TASK GOAL: The answer should be the records below, word for word, with every image left out.

INPUT:
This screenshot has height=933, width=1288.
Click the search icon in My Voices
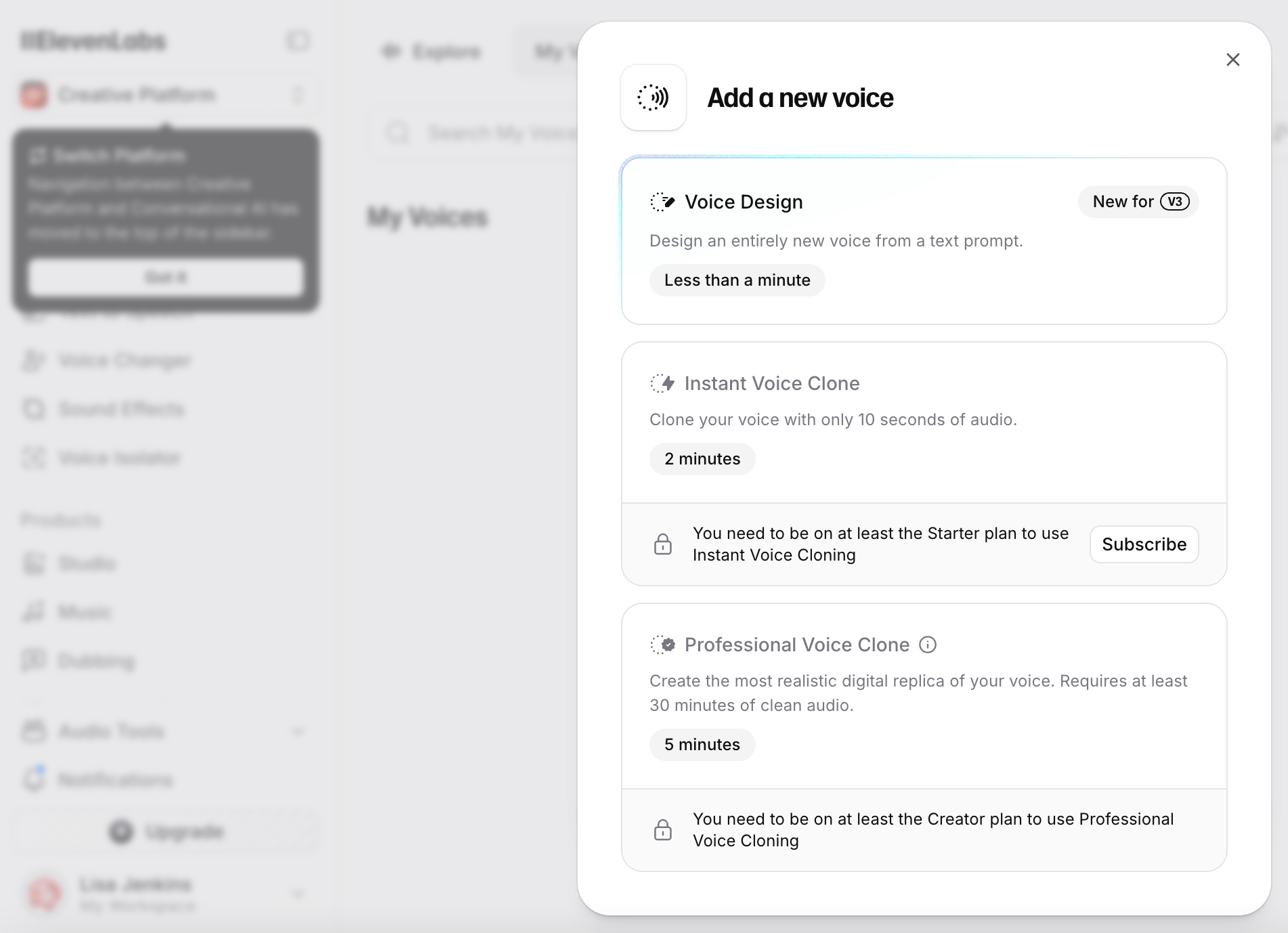pos(399,132)
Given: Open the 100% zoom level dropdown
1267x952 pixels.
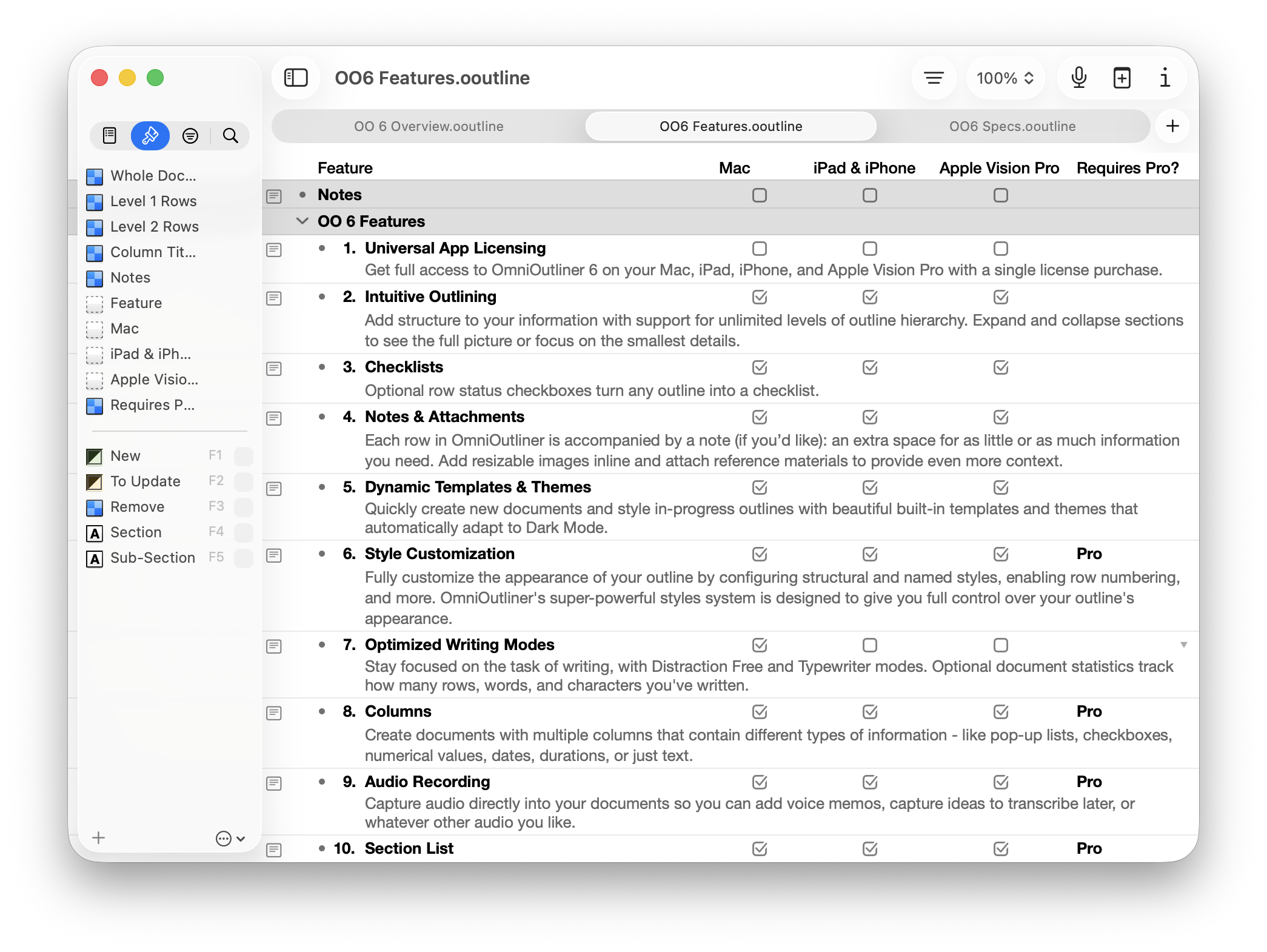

SOLUTION FOR THIS PROBLEM:
This screenshot has height=933, width=1288.
Click the search icon in My Voices
pos(399,132)
Given: Open the 100% zoom level dropdown
1267x952 pixels.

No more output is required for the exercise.